▶ **EXERCISE DESCRIPTION**: Where does the string "checkbox" occur in the records? Copy each line that holds it.

▶ **THE RECORDS**:

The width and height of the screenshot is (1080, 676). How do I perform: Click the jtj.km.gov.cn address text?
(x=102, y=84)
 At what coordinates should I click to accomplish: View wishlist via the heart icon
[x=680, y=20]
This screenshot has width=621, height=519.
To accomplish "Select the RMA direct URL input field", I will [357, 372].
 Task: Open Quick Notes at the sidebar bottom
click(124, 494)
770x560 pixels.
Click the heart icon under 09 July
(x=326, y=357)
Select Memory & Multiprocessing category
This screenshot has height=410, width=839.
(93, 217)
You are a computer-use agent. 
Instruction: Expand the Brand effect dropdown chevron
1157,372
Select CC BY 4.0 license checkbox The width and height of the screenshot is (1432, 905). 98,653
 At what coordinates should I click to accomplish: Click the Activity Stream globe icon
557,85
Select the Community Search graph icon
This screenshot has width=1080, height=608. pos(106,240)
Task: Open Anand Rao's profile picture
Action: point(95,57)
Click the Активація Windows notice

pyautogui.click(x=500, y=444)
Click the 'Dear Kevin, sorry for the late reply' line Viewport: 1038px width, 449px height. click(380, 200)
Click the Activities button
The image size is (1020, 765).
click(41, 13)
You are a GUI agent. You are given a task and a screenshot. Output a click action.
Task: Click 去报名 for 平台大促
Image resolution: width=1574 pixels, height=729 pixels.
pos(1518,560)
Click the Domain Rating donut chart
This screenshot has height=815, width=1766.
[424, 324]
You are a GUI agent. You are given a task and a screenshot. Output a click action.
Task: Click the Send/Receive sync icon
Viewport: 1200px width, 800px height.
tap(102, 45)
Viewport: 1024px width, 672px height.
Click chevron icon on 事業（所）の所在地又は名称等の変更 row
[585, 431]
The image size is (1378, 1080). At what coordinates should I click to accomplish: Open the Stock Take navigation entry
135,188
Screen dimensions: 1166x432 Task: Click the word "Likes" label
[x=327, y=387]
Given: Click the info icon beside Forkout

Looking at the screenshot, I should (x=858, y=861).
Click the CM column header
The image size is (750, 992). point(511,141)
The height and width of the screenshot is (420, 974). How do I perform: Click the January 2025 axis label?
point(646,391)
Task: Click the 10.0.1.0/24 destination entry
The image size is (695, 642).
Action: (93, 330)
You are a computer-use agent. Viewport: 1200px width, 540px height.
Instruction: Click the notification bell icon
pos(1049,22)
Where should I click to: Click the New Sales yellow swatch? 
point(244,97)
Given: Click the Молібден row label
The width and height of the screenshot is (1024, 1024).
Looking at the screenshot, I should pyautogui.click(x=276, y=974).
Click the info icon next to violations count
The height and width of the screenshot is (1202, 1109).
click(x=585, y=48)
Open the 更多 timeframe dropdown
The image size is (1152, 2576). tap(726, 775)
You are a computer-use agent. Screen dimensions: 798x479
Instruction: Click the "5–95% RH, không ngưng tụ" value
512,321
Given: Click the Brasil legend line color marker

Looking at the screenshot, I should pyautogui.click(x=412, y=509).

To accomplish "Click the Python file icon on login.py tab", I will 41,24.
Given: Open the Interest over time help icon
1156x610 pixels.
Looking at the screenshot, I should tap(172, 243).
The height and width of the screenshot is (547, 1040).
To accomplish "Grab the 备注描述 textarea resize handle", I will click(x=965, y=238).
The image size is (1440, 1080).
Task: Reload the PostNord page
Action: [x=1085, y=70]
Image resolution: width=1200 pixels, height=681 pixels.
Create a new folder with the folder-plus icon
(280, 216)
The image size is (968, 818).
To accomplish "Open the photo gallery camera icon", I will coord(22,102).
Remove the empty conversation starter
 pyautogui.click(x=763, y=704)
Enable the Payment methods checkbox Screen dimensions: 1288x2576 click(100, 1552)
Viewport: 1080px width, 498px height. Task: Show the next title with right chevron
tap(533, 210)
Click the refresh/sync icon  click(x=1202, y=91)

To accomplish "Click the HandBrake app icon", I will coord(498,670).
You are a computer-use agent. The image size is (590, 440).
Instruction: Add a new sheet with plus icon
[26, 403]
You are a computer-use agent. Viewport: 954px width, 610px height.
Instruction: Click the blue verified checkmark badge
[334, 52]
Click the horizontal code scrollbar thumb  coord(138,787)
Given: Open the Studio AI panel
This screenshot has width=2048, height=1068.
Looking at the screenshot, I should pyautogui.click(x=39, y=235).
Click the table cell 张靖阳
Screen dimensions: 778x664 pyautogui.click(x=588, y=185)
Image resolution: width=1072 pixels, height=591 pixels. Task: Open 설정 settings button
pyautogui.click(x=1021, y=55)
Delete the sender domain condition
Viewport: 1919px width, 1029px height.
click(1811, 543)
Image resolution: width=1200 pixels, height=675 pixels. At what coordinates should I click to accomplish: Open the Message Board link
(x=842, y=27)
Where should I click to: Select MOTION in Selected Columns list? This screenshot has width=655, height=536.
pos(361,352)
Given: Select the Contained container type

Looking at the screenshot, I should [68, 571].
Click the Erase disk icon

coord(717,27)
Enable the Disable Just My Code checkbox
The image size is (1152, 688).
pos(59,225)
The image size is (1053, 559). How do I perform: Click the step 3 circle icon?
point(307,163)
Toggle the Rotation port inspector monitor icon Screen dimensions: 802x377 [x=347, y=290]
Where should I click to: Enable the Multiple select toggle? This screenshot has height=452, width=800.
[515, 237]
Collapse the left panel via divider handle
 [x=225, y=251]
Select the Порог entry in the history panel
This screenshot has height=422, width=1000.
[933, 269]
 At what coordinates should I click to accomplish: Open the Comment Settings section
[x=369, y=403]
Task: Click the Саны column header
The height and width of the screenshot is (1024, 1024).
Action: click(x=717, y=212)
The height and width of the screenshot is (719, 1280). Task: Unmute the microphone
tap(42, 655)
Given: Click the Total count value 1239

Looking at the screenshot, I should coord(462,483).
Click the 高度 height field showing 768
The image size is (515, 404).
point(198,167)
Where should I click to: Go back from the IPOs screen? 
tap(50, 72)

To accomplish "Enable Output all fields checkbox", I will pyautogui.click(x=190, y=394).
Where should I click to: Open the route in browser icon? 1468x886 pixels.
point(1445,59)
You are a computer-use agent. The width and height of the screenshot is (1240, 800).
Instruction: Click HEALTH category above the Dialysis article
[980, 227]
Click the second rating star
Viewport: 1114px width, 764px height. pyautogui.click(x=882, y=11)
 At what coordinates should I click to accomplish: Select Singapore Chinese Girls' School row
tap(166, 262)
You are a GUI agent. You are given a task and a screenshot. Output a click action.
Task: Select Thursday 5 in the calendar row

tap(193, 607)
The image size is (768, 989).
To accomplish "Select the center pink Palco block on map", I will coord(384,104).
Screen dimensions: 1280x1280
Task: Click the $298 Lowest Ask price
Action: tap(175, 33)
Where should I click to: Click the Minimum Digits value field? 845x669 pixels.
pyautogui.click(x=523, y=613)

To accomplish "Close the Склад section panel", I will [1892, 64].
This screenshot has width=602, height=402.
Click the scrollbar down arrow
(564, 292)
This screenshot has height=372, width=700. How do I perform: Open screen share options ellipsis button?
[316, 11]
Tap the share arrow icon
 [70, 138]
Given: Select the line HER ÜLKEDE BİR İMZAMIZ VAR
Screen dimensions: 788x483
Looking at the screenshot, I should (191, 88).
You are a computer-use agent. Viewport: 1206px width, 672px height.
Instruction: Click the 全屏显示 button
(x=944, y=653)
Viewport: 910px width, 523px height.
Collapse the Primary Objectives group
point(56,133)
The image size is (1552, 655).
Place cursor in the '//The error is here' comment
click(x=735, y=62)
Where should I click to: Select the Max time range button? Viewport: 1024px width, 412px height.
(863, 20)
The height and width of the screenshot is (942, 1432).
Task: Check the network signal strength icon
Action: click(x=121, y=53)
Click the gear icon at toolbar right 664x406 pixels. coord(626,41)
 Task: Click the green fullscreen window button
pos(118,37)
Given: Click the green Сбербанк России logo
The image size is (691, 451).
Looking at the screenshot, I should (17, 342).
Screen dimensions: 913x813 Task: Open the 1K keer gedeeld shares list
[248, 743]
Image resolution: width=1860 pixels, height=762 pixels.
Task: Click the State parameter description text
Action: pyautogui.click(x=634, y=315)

▶ **SOLUTION TO THIS PROBLEM**:
Select CC BY 4.0 license checkbox The width and height of the screenshot is (1432, 905). 98,653
Enable the Payment methods checkbox Screen dimensions: 1288x2576 click(100, 1552)
Enable the Disable Just My Code checkbox
To accomplish "Enable Output all fields checkbox", I will pyautogui.click(x=190, y=394).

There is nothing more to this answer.